Taking TD data, re-optimising, scoring with ff14SB. Question is if AMBER generates minima lower than QM method
MG – this looks a lot better
CC – nowhere here does the FF score a minimum lower than the QM. No spurious minima
DLM – could be good to add a line of unity to make it easier to figure out which points are below the diagonal
DLM – this looks like really good news in the sense that it indicates that if we can fix our FFs to look like the AMBER plot here, then we could fix our issues
CC – agree
MG – CC has pointed out to me that AMBER was partly fitted to the QM energy differences between points on the Ramachandran map. I feel like doing everything pairwise could help here.
CC – concerns that fitting to energy differences is not done for the small molecule torsions. Suggest prioritising a small molecule study here.
CC – to restate the problem, currently in fitting torsion profiles, we reference QM and MM energies to the QM structure. The alternative suggested by Simmerling is all pairwise differences between energies.
MS – not sure which conformers they select for those
DLM – maybe our method over-weights that single QM conformer
LW – is having a small molecule study a blocker to moving forward with the protein FF re-fit?
CC – basically if what I’m currently doing doesn’t work, having this pilot study would help me figure out what to do next
MS – while a pilot study would be helpful, we could also move forward with this and see if the proteins improve and do the small molecules later. That means we don’t need to have the small molecule study be a blocker
MG – if we use the specific instead of null model, we don’t have to apply the methods back to the small molecule torsions
CC – My general concern with MG’s suggestion is that it’ll be difficult to get this to run, so figuring out hyperparameters etc with small molecules would be faster and more efficient than seeing if it helps proteins
MG – a fallback position is to fit to the NMR data. Is this method consistent with OpenFF philosophy instead of improving our fit to the QM?

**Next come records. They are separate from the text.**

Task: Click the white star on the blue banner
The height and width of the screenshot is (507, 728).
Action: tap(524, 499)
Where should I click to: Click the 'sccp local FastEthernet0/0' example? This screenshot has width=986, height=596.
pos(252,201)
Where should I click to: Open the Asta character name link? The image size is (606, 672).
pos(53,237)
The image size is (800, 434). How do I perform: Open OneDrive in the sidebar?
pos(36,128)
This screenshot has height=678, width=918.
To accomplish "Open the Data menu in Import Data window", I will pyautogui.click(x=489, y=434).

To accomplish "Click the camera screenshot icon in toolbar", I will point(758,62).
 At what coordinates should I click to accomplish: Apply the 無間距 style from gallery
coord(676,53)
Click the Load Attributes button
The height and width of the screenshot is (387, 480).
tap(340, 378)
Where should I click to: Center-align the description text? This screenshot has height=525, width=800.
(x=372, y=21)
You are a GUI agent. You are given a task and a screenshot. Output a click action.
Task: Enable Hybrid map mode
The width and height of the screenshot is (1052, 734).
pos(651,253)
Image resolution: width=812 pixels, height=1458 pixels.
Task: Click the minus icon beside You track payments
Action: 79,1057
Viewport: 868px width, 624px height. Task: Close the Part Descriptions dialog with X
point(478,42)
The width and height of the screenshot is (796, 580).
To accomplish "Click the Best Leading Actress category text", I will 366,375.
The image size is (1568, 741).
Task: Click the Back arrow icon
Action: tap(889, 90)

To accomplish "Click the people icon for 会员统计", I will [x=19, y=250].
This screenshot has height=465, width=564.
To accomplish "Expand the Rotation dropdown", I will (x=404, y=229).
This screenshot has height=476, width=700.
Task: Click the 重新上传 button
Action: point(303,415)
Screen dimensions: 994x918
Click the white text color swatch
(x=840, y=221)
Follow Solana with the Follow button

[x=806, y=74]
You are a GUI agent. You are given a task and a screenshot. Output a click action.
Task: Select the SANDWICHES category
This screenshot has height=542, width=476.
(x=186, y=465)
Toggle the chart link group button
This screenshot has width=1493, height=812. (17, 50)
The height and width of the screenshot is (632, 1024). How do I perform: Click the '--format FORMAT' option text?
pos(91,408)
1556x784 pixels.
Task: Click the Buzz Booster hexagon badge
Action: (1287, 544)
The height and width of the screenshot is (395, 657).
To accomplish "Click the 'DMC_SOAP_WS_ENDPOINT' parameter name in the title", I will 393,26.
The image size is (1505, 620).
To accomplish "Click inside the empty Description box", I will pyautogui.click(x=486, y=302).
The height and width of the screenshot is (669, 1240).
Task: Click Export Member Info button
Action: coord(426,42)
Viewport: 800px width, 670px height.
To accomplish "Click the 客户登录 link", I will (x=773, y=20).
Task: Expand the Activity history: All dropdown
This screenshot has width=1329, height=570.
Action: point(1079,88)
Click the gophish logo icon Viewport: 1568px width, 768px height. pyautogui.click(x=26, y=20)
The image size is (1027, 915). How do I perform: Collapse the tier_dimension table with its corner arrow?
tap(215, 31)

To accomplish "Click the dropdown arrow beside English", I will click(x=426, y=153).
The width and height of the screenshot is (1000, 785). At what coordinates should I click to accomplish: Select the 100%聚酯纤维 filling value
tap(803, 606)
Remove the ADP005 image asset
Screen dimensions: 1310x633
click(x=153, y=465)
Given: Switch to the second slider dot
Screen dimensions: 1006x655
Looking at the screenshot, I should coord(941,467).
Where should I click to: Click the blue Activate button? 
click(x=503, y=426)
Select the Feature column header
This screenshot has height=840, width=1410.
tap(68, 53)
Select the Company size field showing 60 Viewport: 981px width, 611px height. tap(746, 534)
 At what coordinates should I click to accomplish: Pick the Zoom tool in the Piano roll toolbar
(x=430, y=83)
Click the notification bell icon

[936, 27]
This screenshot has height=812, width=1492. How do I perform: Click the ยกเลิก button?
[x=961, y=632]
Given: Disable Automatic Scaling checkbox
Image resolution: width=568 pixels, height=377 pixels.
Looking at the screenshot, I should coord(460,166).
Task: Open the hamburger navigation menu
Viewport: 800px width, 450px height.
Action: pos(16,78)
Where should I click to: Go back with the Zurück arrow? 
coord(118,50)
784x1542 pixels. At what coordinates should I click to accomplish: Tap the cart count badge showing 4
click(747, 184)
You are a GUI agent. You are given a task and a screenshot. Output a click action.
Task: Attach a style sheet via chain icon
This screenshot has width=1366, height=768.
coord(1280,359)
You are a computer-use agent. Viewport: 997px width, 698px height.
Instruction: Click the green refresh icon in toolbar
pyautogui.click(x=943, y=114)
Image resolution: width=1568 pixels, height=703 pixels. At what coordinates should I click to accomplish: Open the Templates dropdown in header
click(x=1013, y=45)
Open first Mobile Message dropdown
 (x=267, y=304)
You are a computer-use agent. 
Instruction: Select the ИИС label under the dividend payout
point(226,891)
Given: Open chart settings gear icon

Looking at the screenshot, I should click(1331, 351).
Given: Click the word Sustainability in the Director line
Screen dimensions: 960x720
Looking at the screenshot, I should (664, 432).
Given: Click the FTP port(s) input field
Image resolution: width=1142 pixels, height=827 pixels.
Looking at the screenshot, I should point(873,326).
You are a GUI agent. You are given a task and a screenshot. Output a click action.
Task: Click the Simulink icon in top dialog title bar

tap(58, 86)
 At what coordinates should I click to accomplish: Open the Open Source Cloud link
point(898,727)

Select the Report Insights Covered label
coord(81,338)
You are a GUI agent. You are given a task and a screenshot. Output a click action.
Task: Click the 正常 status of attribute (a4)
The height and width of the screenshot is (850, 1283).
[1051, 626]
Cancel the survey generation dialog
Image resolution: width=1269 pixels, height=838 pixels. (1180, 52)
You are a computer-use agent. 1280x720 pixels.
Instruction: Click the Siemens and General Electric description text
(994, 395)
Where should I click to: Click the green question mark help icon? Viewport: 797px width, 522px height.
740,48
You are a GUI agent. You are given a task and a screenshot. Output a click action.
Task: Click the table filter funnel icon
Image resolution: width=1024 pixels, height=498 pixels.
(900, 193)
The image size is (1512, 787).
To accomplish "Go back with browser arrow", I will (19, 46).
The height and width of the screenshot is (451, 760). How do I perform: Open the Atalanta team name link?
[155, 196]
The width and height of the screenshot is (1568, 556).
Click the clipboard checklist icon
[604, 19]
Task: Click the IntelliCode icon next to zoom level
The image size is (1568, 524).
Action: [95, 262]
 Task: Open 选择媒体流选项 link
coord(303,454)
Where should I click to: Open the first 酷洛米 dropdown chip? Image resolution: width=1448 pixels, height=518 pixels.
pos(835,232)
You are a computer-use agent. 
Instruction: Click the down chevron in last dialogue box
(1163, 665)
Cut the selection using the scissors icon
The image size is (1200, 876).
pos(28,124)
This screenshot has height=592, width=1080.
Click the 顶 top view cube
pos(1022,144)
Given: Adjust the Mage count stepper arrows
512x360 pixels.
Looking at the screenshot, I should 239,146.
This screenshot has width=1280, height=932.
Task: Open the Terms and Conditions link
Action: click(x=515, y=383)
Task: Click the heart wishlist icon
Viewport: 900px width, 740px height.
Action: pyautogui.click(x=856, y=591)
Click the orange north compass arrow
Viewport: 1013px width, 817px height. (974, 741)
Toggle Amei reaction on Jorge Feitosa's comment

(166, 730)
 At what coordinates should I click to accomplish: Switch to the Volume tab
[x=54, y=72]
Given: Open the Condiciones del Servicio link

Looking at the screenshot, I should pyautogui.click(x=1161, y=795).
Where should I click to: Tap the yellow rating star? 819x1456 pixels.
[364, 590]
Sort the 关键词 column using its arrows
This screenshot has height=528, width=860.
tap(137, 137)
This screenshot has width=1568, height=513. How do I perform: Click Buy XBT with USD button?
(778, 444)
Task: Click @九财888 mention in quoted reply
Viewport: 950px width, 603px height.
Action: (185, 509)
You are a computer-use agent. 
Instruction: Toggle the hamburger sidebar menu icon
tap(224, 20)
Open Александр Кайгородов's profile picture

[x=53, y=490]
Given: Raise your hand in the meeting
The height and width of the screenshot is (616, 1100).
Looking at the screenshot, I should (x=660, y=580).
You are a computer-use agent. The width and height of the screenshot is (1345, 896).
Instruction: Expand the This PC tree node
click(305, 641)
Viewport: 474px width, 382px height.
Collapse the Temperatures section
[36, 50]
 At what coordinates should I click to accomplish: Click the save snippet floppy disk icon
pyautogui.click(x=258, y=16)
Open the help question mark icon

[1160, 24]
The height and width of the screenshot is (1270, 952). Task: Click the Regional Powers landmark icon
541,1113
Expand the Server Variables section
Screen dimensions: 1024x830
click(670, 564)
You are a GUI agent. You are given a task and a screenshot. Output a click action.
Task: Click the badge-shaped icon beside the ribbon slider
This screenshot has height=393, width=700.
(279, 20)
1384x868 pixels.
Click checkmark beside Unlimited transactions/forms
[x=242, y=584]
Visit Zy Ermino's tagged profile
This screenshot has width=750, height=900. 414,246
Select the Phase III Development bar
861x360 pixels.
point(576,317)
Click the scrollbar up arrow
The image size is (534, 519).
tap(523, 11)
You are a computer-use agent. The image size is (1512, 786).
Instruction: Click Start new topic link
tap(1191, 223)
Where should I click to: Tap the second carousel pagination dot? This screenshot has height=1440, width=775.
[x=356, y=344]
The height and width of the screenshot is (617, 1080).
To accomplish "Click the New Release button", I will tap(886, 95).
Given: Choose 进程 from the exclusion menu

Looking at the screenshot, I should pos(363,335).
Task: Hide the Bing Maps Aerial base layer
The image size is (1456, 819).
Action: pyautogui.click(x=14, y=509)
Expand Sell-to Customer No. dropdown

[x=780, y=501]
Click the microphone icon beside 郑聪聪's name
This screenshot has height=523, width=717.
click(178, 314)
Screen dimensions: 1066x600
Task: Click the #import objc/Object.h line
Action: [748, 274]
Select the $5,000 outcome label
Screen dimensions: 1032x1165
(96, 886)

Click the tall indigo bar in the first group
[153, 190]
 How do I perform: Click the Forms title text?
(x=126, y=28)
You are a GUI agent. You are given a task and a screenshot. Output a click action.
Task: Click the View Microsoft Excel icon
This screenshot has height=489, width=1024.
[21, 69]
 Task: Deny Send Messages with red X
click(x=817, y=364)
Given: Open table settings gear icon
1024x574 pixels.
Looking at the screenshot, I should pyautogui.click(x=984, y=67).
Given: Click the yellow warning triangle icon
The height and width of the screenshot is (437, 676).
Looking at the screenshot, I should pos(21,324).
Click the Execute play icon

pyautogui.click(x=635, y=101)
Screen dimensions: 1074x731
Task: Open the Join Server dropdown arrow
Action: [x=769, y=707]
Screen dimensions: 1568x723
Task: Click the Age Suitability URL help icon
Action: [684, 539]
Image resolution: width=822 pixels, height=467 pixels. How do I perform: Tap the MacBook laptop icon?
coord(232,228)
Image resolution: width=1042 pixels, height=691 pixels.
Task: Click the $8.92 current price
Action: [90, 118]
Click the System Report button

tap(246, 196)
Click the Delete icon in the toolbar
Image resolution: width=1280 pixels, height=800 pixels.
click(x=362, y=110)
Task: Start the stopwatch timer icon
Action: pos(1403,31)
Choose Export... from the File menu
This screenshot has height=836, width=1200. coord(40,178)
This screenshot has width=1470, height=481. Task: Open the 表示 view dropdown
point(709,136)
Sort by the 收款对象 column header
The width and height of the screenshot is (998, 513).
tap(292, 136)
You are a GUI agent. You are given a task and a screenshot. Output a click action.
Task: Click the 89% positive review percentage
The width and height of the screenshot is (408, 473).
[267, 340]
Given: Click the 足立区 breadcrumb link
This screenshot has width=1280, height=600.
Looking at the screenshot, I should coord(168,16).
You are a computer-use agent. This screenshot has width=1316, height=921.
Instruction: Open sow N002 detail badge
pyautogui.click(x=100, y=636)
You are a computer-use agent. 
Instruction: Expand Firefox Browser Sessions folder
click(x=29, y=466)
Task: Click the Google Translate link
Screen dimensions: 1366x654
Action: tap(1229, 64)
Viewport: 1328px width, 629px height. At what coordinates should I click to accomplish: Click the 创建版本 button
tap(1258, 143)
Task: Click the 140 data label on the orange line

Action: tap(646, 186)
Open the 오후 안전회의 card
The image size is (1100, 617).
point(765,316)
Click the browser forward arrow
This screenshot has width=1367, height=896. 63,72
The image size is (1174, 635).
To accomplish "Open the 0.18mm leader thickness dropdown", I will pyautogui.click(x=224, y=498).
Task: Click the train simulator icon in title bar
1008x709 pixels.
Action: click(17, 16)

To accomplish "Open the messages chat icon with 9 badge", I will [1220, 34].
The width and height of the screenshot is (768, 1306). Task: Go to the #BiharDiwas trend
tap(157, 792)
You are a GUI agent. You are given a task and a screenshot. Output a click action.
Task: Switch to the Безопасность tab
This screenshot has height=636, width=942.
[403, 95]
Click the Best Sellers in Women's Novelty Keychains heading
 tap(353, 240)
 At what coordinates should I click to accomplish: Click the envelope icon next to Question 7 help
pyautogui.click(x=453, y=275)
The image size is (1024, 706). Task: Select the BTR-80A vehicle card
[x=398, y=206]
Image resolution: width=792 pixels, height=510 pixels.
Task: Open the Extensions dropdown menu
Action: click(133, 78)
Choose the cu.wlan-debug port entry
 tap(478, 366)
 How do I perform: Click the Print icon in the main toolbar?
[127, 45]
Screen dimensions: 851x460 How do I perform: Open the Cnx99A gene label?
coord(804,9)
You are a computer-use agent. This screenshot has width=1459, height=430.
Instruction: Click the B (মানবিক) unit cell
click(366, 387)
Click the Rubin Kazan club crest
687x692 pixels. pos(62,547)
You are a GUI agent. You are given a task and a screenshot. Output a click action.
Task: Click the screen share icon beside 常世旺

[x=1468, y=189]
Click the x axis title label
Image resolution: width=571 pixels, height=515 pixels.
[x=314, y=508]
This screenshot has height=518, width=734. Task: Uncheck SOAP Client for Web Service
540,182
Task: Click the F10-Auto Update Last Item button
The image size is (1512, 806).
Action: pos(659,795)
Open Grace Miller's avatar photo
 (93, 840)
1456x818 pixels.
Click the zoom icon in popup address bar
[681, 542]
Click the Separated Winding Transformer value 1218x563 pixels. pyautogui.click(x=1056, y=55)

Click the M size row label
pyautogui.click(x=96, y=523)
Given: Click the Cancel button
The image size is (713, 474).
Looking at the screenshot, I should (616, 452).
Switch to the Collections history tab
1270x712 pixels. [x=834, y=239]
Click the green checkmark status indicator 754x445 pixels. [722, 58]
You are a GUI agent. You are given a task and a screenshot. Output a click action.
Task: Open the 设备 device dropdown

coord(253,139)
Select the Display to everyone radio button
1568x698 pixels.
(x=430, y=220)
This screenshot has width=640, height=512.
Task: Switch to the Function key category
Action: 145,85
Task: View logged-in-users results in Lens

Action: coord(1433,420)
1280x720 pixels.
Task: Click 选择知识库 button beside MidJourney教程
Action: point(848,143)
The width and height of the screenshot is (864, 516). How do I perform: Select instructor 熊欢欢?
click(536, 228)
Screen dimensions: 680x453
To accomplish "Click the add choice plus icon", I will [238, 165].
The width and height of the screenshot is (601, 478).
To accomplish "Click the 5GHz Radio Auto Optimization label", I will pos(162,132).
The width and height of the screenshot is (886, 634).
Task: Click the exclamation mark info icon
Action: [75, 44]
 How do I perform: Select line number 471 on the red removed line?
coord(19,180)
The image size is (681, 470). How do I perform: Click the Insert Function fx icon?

MS – fitting to NMR data involves significant new infrastructure
MG – unless we just ad-hoc retune a couple torsions
CC – the pairwise energy differences would also require updates to ForceBalance
MG – but there’s a chance we can still get this to work using LPW’s method with the reweights
DLM – we should take care we can get a graph like this (slide 30) to ensure that the effort we invest into fitting to NMR data is worth it
DLM – to restate, given the relative effort level of changing how we fit to QM data vs NMR data, would we want to fit to NMR data before making sure we can end up with a plot that looks like Slide 30?